ENTRIES SUPPLIED:
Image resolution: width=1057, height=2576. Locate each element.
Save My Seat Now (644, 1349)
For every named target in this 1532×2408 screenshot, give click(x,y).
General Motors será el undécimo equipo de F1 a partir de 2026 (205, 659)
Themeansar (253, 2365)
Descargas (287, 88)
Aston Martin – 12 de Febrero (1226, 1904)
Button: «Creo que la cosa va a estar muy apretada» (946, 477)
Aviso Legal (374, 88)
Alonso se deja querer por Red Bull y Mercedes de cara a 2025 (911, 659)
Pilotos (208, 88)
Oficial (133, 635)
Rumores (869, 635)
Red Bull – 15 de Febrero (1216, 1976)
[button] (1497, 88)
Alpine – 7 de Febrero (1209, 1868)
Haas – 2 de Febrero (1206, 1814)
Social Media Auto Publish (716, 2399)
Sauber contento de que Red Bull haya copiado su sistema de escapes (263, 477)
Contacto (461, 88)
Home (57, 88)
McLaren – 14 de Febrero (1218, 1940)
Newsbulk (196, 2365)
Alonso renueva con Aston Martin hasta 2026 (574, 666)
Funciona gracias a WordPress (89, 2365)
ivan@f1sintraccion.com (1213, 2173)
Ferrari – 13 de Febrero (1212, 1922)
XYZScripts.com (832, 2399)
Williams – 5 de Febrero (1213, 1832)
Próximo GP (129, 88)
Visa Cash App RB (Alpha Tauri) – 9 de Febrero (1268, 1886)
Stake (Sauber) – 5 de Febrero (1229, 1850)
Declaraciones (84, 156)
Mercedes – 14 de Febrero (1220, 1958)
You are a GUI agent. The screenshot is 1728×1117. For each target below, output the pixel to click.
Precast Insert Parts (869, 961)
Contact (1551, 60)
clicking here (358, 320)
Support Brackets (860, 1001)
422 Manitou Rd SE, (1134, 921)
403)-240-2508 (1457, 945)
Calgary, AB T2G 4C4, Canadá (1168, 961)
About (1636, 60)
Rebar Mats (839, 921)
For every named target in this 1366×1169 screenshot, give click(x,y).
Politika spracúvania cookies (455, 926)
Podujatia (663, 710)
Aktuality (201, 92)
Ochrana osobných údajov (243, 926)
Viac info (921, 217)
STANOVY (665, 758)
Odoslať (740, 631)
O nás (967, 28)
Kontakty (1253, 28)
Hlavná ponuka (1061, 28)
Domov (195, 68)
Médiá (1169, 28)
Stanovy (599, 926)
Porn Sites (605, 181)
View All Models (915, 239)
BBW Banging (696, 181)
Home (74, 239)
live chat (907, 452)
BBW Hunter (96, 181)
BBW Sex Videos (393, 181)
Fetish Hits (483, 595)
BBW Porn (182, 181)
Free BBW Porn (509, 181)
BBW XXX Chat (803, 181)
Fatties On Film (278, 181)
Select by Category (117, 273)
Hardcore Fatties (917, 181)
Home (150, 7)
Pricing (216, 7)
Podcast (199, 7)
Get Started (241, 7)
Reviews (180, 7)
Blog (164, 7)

WHAT THIS TASK INVOLVES: Each line of the listing above that includes the word "screenshot" should be copied.

RESPONSE AREA:
For every named target in this 1532×2408 screenshot, give click(x,y).
You are a GUI agent. The screenshot is 1728×1117. For each target below, output the pixel to click.
For every named target in this 1366×1169 screenshot, give click(x,y).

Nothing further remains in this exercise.